What you should do ▸ Produce the records again in full, exactly as shown below.

--- Supplied records Enclosed Below ---

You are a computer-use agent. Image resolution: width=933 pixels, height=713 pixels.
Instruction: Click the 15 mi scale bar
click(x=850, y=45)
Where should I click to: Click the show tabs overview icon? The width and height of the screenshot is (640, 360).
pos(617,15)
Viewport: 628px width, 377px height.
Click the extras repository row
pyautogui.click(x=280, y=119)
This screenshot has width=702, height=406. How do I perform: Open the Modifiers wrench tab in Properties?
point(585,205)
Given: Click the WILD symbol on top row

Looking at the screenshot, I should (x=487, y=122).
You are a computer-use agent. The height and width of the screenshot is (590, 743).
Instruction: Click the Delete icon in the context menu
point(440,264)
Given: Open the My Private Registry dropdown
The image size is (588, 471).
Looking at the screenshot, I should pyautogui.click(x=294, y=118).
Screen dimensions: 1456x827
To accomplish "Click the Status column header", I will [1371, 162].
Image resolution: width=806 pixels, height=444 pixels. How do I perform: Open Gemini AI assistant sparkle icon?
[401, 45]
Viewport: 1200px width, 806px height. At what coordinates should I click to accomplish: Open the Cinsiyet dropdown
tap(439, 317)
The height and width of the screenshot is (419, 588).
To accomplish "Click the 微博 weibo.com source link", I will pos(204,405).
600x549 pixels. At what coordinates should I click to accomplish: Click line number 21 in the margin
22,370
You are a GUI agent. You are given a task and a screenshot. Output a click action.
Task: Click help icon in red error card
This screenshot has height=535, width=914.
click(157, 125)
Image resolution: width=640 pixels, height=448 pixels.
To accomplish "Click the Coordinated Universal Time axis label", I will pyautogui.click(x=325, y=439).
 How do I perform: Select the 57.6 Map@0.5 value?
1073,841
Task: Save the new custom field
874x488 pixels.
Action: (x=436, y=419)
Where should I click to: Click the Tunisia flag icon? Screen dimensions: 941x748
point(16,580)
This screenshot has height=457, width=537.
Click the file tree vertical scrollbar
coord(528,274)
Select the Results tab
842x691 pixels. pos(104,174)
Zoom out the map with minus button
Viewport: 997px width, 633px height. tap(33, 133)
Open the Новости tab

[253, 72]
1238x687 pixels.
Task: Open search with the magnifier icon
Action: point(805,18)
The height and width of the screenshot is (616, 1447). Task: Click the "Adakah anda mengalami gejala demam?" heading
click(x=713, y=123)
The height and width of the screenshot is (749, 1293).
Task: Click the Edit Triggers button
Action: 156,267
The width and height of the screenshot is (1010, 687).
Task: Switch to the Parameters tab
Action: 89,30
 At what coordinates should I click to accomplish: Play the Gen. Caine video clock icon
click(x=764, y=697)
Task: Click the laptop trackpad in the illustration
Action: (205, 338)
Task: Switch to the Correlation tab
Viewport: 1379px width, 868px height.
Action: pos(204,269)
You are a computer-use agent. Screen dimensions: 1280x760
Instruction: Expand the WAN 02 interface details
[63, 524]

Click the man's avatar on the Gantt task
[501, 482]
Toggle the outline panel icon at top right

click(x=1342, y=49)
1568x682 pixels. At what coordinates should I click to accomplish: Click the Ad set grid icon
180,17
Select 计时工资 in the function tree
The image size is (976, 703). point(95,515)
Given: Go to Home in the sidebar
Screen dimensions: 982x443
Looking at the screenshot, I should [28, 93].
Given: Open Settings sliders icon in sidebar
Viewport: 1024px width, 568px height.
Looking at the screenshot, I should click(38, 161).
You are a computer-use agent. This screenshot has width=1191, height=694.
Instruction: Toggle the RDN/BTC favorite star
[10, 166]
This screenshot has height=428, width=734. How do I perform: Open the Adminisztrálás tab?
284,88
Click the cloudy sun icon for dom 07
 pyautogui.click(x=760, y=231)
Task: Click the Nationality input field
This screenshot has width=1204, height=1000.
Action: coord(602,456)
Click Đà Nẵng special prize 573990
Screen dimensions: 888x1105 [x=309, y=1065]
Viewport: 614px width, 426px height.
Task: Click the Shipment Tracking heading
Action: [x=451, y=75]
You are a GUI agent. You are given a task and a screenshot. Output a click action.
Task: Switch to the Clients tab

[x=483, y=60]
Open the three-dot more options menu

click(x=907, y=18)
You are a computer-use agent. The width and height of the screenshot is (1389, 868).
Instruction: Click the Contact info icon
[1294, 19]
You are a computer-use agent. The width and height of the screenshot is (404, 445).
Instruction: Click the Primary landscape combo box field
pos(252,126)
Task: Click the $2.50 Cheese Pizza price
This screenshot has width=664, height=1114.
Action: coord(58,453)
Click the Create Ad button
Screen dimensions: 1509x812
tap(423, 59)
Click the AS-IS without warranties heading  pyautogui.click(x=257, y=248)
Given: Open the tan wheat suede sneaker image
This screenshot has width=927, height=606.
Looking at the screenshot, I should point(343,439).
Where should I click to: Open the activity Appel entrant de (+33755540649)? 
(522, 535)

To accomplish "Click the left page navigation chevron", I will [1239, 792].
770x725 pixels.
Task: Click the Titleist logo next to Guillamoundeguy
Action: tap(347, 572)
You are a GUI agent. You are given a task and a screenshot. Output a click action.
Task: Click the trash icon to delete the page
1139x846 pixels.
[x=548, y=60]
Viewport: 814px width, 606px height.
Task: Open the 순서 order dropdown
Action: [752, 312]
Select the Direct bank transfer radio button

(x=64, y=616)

--- End of Enclosed Supplied records ---

Task response ▸
You are a computer-use agent. Image resolution: width=933 pixels, height=713 pixels.
Instruction: Click the 15 mi scale bar
click(x=850, y=45)
Where should I click to: Click the show tabs overview icon? The width and height of the screenshot is (640, 360).
pos(617,15)
Viewport: 628px width, 377px height.
Click the extras repository row
pyautogui.click(x=280, y=119)
This screenshot has width=702, height=406. How do I perform: Open the Modifiers wrench tab in Properties?
point(585,205)
Given: Click the WILD symbol on top row

Looking at the screenshot, I should (x=487, y=122).
You are a computer-use agent. The height and width of the screenshot is (590, 743).
Instruction: Click the Delete icon in the context menu
point(440,264)
Given: Open the My Private Registry dropdown
The image size is (588, 471).
Looking at the screenshot, I should pyautogui.click(x=294, y=118).
Screen dimensions: 1456x827
To accomplish "Click the Status column header", I will [1371, 162].
Image resolution: width=806 pixels, height=444 pixels. How do I perform: Open Gemini AI assistant sparkle icon?
[401, 45]
Viewport: 1200px width, 806px height. At what coordinates should I click to accomplish: Open the Cinsiyet dropdown
tap(439, 317)
The height and width of the screenshot is (419, 588).
To accomplish "Click the 微博 weibo.com source link", I will pos(204,405).
600x549 pixels. At what coordinates should I click to accomplish: Click line number 21 in the margin
22,370
You are a GUI agent. You are given a task and a screenshot. Output a click action.
Task: Click help icon in red error card
This screenshot has height=535, width=914.
click(157, 125)
Image resolution: width=640 pixels, height=448 pixels.
To accomplish "Click the Coordinated Universal Time axis label", I will pyautogui.click(x=325, y=439).
 How do I perform: Select the 57.6 Map@0.5 value?
1073,841
Task: Save the new custom field
874x488 pixels.
Action: (x=436, y=419)
Where should I click to: Click the Tunisia flag icon? Screen dimensions: 941x748
point(16,580)
This screenshot has height=457, width=537.
Click the file tree vertical scrollbar
coord(528,274)
Select the Results tab
842x691 pixels. pos(104,174)
Zoom out the map with minus button
Viewport: 997px width, 633px height. tap(33, 133)
Open the Новости tab

[253, 72]
1238x687 pixels.
Task: Open search with the magnifier icon
Action: point(805,18)
The height and width of the screenshot is (616, 1447). Task: Click the "Adakah anda mengalami gejala demam?" heading
click(x=713, y=123)
The height and width of the screenshot is (749, 1293).
Task: Click the Edit Triggers button
Action: 156,267
The width and height of the screenshot is (1010, 687).
Task: Switch to the Parameters tab
Action: 89,30
 At what coordinates should I click to accomplish: Play the Gen. Caine video clock icon
click(x=764, y=697)
Task: Click the laptop trackpad in the illustration
Action: (205, 338)
Task: Switch to the Correlation tab
Viewport: 1379px width, 868px height.
Action: pos(204,269)
You are a computer-use agent. Screen dimensions: 1280x760
Instruction: Expand the WAN 02 interface details
[63, 524]

Click the man's avatar on the Gantt task
[501, 482]
Toggle the outline panel icon at top right

click(x=1342, y=49)
1568x682 pixels. At what coordinates should I click to accomplish: Click the Ad set grid icon
180,17
Select 计时工资 in the function tree
The image size is (976, 703). point(95,515)
Given: Go to Home in the sidebar
Screen dimensions: 982x443
Looking at the screenshot, I should [28, 93].
Given: Open Settings sliders icon in sidebar
Viewport: 1024px width, 568px height.
Looking at the screenshot, I should click(38, 161).
You are a computer-use agent. This screenshot has width=1191, height=694.
Instruction: Toggle the RDN/BTC favorite star
[10, 166]
This screenshot has height=428, width=734. How do I perform: Open the Adminisztrálás tab?
284,88
Click the cloudy sun icon for dom 07
 pyautogui.click(x=760, y=231)
Task: Click the Nationality input field
This screenshot has width=1204, height=1000.
Action: coord(602,456)
Click Đà Nẵng special prize 573990
Screen dimensions: 888x1105 [x=309, y=1065]
Viewport: 614px width, 426px height.
Task: Click the Shipment Tracking heading
Action: [x=451, y=75]
You are a GUI agent. You are given a task and a screenshot. Output a click action.
Task: Switch to the Clients tab

[x=483, y=60]
Open the three-dot more options menu

click(x=907, y=18)
You are a computer-use agent. The width and height of the screenshot is (1389, 868).
Instruction: Click the Contact info icon
[1294, 19]
You are a computer-use agent. The width and height of the screenshot is (404, 445).
Instruction: Click the Primary landscape combo box field
pos(252,126)
Task: Click the $2.50 Cheese Pizza price
This screenshot has width=664, height=1114.
Action: coord(58,453)
Click the Create Ad button
Screen dimensions: 1509x812
tap(423, 59)
Click the AS-IS without warranties heading  pyautogui.click(x=257, y=248)
Given: Open the tan wheat suede sneaker image
This screenshot has width=927, height=606.
Looking at the screenshot, I should point(343,439).
Where should I click to: Open the activity Appel entrant de (+33755540649)? 
(522, 535)

To accomplish "Click the left page navigation chevron", I will [1239, 792].
770x725 pixels.
Task: Click the Titleist logo next to Guillamoundeguy
Action: tap(347, 572)
You are a GUI agent. You are given a task and a screenshot. Output a click action.
Task: Click the trash icon to delete the page
1139x846 pixels.
[x=548, y=60]
Viewport: 814px width, 606px height.
Task: Open the 순서 order dropdown
Action: [752, 312]
Select the Direct bank transfer radio button

(x=64, y=616)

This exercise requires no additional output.